#### Collected data
--- START ---
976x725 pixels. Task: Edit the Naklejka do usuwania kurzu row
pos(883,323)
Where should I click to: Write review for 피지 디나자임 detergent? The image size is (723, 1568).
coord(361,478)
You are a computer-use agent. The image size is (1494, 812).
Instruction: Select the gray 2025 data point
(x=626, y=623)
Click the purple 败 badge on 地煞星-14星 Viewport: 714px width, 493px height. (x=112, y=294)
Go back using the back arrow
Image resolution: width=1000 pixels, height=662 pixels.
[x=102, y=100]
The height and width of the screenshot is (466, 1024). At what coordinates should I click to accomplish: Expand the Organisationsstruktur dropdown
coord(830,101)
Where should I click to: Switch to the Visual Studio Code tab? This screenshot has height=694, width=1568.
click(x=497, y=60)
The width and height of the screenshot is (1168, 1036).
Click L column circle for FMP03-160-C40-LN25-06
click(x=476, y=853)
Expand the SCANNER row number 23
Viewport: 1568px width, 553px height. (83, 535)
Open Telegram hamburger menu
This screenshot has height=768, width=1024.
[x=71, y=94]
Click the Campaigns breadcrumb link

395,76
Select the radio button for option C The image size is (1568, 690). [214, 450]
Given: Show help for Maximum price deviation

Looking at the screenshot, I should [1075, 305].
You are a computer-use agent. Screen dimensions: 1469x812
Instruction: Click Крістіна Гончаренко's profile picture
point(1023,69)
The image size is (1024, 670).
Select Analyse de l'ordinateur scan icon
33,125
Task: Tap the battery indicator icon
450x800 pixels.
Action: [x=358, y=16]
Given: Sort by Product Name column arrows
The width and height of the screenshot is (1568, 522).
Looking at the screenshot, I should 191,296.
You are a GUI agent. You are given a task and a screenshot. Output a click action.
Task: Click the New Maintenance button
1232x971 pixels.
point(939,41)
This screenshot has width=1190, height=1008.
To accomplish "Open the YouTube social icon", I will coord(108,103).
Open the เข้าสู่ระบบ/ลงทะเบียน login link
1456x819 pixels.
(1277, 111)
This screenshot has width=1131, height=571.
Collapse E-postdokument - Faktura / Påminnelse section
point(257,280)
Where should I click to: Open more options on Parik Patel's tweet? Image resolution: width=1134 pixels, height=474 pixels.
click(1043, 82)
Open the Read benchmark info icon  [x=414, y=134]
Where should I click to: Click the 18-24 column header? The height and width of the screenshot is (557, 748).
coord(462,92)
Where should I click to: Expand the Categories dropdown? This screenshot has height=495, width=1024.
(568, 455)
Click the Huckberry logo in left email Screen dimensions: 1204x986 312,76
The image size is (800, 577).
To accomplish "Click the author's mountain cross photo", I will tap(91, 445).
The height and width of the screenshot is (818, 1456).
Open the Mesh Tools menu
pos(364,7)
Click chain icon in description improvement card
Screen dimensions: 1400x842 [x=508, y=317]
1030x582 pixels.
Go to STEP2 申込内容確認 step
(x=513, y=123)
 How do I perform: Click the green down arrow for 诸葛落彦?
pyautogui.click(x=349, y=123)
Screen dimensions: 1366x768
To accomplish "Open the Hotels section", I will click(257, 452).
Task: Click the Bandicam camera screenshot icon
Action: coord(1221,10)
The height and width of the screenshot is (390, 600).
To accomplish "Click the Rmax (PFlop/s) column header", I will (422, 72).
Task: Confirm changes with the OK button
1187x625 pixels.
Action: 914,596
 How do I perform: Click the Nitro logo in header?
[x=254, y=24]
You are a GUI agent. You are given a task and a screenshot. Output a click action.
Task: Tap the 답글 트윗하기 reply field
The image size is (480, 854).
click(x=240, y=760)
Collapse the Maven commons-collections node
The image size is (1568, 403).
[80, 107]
--- END ---
Every line that contains the string "agent" should be returned from the data.

#### RESPONSE TO THIS TASK
You are a computer-use agent. The image size is (1494, 812).
You are a computer-use agent. Screen dimensions: 1469x812
You are a GUI agent. You are given a task and a screenshot. Output a click action.
You are a GUI agent. You are given a task and a screenshot. Output a click action.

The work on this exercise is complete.